The interview took place Stateside, in the bar of the Mar-a-Lago resort and with a portrait of Trump himself hanging in camera shot. The bulk of Piers Morgan Uncensored, however, will be filmed in a specially-designed studio in the UK which allows for 360 degree camera angles and has a glitzy LED archway. The advance publicity tells us said archway is a first for British TV, though there’s probably a reason for that: like maybe everyone’s thought of doing it but it’s too stupid. Or you can’t get replacement bulbs now all the hardware shops have been turned into nail bars. Or actually nobody has thought of doing it – because it’s too stupid.

Gosh, I’m now quite excited about seeing the LED archway, which wasn’t the case at the start of that paragraph.
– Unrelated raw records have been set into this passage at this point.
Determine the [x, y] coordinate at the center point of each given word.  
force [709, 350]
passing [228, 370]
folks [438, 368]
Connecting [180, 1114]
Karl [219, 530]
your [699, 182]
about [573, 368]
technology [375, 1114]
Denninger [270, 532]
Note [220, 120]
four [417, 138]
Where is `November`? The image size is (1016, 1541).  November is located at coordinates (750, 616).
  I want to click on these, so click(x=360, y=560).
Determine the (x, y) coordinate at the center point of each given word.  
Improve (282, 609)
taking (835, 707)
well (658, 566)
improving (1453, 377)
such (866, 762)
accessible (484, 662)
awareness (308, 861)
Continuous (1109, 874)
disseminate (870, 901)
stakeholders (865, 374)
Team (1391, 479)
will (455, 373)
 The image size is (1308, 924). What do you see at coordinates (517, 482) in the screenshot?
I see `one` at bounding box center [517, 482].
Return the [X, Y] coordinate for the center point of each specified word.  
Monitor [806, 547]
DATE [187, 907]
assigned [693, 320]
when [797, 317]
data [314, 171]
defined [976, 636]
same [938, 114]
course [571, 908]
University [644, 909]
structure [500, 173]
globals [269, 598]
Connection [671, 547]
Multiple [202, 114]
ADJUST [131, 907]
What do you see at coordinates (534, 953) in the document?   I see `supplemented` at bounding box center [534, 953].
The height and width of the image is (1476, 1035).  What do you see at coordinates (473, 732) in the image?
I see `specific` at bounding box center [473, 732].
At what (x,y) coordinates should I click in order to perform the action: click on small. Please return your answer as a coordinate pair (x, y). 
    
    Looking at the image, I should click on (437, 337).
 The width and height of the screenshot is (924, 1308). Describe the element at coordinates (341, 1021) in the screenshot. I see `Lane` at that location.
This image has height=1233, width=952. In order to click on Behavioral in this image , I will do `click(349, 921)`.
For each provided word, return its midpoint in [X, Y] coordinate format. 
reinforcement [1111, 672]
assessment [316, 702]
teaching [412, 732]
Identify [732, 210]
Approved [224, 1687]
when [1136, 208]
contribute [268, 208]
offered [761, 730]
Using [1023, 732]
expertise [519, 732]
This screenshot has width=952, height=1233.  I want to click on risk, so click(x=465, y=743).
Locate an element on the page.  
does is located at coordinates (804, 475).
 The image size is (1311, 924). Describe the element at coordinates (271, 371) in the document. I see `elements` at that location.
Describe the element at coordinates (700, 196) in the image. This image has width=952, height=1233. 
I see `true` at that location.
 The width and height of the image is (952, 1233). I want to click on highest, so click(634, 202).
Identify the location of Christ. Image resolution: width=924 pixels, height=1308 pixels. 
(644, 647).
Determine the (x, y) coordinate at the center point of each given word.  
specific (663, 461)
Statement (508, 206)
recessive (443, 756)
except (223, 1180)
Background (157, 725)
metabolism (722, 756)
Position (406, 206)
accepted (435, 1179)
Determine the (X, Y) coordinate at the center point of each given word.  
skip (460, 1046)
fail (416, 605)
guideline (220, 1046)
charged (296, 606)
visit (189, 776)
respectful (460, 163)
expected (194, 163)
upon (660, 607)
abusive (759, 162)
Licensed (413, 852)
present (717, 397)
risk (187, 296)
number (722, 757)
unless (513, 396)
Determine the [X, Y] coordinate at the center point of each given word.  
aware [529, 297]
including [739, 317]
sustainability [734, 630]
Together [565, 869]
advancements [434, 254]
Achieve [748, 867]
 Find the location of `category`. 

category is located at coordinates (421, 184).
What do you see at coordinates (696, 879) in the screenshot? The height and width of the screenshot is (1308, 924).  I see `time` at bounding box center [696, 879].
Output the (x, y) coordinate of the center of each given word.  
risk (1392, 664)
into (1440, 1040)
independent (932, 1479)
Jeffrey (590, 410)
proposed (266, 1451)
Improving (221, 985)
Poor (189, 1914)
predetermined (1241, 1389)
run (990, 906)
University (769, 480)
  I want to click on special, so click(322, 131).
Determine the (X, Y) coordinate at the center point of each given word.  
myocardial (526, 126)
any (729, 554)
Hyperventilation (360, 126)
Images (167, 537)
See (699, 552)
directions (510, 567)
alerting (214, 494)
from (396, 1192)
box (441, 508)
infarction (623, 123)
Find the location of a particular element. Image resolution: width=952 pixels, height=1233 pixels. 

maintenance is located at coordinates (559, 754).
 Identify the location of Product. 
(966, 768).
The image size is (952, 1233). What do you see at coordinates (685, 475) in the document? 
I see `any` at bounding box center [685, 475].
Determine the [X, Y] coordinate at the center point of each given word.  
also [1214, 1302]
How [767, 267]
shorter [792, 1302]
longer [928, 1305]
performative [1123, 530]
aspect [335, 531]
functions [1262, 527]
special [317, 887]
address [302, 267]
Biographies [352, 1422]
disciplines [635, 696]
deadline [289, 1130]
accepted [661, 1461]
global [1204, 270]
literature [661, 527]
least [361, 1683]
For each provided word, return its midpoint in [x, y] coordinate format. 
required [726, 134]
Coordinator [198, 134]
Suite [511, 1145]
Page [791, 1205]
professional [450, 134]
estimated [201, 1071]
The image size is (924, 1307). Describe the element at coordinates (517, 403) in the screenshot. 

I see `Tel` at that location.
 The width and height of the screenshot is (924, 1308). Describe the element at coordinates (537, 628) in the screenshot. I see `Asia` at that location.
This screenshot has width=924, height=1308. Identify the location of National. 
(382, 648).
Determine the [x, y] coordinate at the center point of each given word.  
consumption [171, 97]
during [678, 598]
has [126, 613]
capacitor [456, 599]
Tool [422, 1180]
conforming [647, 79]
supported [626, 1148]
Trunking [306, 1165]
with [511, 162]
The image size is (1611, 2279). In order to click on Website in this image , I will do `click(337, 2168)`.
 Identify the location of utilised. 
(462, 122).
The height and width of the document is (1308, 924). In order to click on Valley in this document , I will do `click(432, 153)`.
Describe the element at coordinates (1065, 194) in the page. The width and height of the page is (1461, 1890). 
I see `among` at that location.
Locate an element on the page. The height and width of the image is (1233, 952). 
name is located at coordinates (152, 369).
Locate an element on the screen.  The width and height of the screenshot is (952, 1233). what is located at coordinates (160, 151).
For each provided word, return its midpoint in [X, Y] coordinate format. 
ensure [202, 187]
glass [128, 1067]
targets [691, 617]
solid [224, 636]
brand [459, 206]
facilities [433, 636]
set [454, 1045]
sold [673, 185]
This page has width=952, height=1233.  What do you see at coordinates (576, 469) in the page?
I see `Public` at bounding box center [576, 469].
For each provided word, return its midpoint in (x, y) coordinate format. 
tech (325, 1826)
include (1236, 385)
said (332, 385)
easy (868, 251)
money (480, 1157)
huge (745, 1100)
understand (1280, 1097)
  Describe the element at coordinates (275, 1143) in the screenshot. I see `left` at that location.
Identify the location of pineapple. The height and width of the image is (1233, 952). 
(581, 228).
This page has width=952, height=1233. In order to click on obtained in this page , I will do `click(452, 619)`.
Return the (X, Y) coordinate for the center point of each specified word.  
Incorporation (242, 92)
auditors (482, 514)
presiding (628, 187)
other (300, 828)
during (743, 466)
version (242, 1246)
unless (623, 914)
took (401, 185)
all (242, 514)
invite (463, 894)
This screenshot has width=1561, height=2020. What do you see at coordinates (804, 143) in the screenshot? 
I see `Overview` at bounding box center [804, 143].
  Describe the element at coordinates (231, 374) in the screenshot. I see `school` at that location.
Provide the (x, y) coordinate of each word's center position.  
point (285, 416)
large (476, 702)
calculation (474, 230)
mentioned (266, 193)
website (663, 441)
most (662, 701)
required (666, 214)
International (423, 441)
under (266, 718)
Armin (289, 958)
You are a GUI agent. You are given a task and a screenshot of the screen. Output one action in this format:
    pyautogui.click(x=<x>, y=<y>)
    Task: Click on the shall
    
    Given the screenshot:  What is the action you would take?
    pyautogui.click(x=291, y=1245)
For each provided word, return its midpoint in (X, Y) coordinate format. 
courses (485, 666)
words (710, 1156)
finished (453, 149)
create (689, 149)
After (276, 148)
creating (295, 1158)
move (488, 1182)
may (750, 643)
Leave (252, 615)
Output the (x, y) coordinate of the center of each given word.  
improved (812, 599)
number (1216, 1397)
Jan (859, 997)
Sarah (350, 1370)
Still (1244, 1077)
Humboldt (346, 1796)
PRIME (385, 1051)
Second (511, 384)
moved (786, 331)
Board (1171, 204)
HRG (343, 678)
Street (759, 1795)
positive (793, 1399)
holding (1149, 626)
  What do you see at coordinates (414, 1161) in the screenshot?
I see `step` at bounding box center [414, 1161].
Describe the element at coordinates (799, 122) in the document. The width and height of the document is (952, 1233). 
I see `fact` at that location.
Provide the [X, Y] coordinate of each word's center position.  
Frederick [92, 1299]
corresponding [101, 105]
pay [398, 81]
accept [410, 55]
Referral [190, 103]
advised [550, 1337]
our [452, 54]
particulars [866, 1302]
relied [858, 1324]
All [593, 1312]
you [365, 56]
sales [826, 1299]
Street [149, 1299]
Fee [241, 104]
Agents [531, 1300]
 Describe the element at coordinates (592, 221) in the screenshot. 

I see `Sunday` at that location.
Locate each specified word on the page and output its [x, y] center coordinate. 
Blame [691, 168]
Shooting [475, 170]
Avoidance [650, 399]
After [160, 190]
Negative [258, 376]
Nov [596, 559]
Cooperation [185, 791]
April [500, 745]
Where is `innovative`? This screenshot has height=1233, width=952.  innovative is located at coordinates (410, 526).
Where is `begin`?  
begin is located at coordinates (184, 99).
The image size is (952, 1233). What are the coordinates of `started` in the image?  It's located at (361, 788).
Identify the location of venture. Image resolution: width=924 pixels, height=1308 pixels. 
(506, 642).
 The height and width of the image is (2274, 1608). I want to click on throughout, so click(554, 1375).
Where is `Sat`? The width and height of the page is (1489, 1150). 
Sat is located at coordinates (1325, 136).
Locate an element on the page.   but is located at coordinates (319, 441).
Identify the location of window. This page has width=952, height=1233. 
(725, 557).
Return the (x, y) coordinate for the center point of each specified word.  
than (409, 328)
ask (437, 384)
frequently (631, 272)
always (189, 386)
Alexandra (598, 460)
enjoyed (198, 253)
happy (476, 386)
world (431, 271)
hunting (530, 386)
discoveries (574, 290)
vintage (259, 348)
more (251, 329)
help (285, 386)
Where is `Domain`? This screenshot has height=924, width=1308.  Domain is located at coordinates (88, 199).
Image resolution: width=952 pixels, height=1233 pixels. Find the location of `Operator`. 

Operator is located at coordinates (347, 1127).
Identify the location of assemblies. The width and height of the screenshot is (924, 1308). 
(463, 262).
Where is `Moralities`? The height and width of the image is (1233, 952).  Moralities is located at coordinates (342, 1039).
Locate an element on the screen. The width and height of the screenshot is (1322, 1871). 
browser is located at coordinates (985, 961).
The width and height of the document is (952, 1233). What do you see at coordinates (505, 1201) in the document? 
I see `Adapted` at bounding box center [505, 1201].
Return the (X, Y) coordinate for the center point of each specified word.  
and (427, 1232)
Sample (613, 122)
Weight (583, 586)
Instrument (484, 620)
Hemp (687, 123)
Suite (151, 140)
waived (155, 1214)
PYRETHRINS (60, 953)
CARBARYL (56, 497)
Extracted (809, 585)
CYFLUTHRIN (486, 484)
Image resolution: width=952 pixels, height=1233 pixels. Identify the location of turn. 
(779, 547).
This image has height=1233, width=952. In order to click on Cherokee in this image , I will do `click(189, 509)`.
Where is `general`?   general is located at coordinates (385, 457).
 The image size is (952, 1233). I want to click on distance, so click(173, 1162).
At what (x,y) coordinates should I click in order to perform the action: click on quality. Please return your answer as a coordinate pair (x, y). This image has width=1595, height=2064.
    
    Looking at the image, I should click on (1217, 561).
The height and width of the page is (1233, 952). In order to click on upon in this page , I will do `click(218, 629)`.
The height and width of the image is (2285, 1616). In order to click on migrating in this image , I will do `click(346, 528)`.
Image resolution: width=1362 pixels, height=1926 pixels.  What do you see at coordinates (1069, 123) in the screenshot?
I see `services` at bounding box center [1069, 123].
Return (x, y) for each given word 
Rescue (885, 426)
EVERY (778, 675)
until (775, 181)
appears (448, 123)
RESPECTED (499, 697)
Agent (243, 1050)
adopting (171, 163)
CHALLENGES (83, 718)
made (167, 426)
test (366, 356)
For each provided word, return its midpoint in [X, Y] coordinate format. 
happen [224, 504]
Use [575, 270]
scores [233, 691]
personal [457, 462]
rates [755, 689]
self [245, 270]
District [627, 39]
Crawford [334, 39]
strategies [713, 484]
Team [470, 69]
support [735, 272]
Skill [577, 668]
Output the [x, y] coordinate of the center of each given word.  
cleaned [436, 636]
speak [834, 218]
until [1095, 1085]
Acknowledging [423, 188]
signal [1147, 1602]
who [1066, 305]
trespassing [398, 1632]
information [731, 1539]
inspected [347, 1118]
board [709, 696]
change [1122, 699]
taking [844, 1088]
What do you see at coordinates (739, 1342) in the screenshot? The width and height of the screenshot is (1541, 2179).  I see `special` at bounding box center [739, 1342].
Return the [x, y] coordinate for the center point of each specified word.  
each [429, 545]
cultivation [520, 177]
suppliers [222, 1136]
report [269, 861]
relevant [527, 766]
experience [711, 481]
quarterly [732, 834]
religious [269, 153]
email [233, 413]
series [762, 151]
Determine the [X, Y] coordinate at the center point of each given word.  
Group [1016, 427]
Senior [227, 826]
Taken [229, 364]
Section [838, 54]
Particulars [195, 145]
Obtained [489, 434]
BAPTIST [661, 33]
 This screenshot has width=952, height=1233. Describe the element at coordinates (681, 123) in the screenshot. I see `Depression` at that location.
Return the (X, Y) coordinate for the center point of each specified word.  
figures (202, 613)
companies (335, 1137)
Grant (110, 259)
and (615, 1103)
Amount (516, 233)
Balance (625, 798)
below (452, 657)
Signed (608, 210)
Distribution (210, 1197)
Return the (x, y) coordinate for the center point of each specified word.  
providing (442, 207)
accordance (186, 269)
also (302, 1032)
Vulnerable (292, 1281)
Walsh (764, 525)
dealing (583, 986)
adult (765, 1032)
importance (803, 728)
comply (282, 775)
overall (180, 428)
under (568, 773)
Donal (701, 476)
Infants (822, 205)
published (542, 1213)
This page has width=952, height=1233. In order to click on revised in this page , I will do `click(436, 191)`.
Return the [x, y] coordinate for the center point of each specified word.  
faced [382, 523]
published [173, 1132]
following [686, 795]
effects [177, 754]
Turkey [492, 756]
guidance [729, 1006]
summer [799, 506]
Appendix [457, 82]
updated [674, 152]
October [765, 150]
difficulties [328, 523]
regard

Funny, isn’t it, how you can persuade yourself of something just by typing it?

Morgan is living proof of that, by the way, live tweeting opinions he may or may not fully believe but which will generate outrage or headlines, or cultivating online spats in order to add to the white noise around him. Where there is white noise there are potential viewers, you see, and where there are viewers there are pound signs.

Putting such mercenary concerns aside, he says his aim for the new show is to take on cancel culture and re-platform those who have been de-platformed on account of their views. He will attack what he calls “the woke mob” because, in his own words, “free speech is a hill worth dying on”. Fair enough. But behind every self-styled free speech champion claiming their cherished liberties are in danger is a dark actor with a social media account seeking to normalise hate speech, demean minorities or push a political agenda which does both. But what is free speech anyway? And how does someone who thinks they know its limits – Morgan would count himself in that number – respond to the demands of a media world where outrage is a thing to be monetized?

My default response when people bang on about free speech in peril? Bull****.

By opening this latest chapter in his chequered career by asking important and pertinent questions of Donald Trump, Piers Morgan is at least giving the illusion that he will be even-handed and resolute. How long that will last remains to be seen. Many will hope Talk TV ends up another GB News, a little-viewed, right-leaning flop in the outer reaches of the Freeview universe. But if instead it thrives, it will be due to the din made by its mercurial, Marmite-y star turn.